++++ Record set ++++
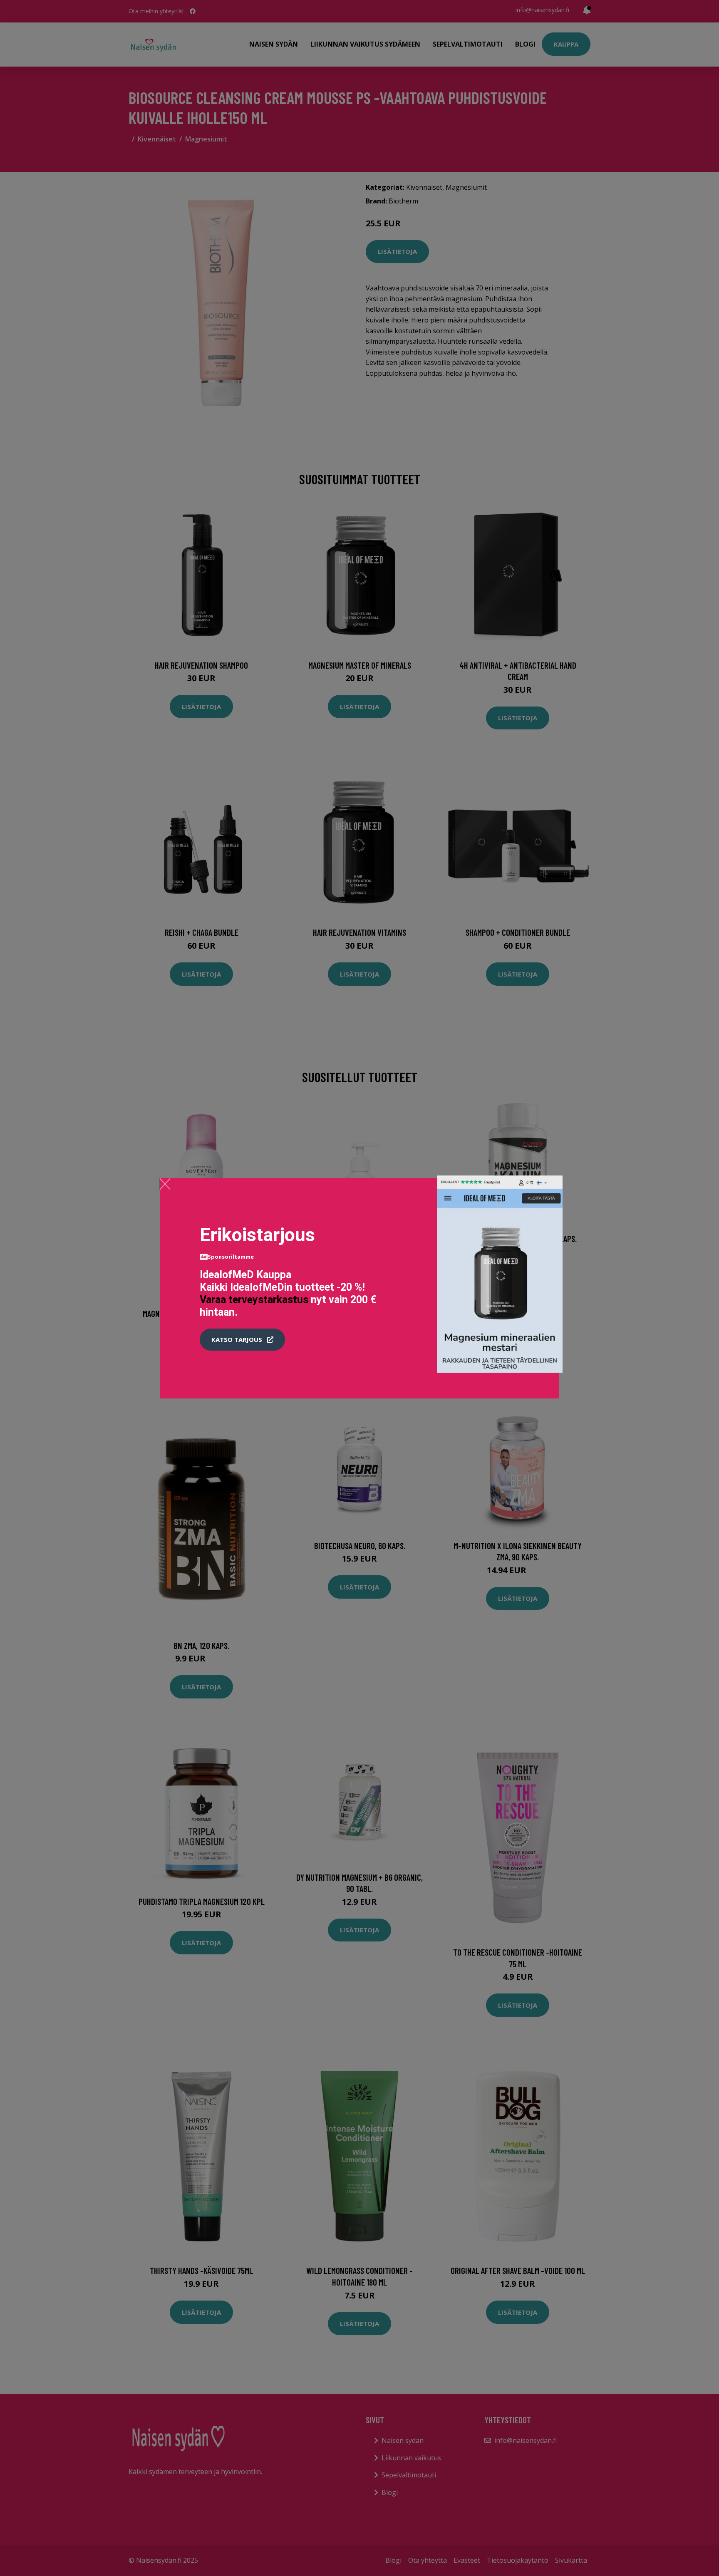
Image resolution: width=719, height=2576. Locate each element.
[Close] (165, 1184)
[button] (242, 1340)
++++
++++ Record set ++++
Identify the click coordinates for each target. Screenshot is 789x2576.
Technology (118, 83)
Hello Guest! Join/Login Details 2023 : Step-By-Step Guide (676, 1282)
++++
Assignment:
Restate word for word the lines in the material above from the one with "Image resolution: width=719, height=2576." to the one with "[button] (242, 1340)"; both of those lines count, and nothing else does.

Solution to this exercise:
Image resolution: width=719, height=2576. Locate each element.
[Close] (165, 1184)
[button] (242, 1340)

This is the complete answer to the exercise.